Obviously, that’s an impressive annual showing that’s hard to repeat. So are the 2023 gains posted by S&P technology and communication services benchmarks, both of which exceeded 50%. As such, investors are right to ponder the fate of those marquee sectors in 2024. But the good news is plenty of market observers believe the long-term outlook for tech and tech-adjacent communication services names remains bright.
2024 Could Bring Tests, Opportunity for Tech
One of the biggest concerns investors have about tech stocks entering 2024, particularly the magnificent seven that loom so large in QQQ and QQQM, is that valuations appear stretched. That puts some burden on those companies and others found in those ETFs to deliver the goods regarding earnings growth. It’s possible that’s exactly what will happen.

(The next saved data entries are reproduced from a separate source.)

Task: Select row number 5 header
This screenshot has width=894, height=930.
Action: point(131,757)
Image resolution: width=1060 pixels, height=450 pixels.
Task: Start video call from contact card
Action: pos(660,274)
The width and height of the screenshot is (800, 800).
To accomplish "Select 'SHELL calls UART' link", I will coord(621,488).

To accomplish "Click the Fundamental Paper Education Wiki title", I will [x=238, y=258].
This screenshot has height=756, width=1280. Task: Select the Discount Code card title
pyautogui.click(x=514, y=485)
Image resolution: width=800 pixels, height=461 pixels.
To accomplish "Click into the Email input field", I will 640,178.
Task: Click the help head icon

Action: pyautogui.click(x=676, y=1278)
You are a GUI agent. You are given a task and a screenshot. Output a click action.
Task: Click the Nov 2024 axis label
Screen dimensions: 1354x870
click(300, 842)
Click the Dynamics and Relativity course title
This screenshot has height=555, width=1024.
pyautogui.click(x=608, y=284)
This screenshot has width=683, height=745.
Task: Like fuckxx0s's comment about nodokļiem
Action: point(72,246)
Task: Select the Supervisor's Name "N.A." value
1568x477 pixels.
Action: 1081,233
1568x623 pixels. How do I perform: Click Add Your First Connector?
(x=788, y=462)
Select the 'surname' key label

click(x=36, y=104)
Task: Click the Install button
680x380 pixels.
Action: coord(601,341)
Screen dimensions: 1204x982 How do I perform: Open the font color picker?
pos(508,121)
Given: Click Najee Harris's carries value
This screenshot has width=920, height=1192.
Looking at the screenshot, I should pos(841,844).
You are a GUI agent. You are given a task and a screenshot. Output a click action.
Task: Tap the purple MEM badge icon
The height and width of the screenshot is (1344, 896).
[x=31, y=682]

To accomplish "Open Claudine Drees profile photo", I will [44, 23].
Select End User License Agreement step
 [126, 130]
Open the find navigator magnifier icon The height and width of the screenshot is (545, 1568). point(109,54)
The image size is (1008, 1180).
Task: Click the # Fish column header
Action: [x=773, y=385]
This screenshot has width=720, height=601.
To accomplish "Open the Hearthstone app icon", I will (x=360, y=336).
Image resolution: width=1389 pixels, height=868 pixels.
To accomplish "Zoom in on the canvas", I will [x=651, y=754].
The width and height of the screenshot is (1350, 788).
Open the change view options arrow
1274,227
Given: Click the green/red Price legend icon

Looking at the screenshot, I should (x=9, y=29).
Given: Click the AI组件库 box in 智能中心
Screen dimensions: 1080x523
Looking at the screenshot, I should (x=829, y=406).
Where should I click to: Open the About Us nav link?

“At this point, the situation doesn’t look like a repeat of the ‘dot-com’ bubble of 1999-2000,” said Rob Haworth, senior investment strategy director at U.S. Bank Wealth Management. “During that time, stock prices soared for many young companies with interesting prospects, but no real earnings. Tech companies are generating earnings. But valuations of many tech stocks have been driven higher. So the question in 2024 is whether they can maintain earnings growth that lives up to current stock price.”
Further adding to the allure of QQQ and QQQM is that the ETFs were able to endure elevated interest rates in 2023. That indicates the funds could be poised to still generate upside, or at the very least, prove somewhat resilient if the Federal Reserve disappoints markets by not lowering interest rates.
“Because of their healthy balance sheets, a number of these firms can self-fund growth and don’t need to issue bonds and deal with higher borrowing costs,” added Haworth.
It’s worth noting that several of the most prominent holdings in QQQ and QQQM are among the most cash-rich companies in the U.S. and are also among those with the highest corporate credit ratings.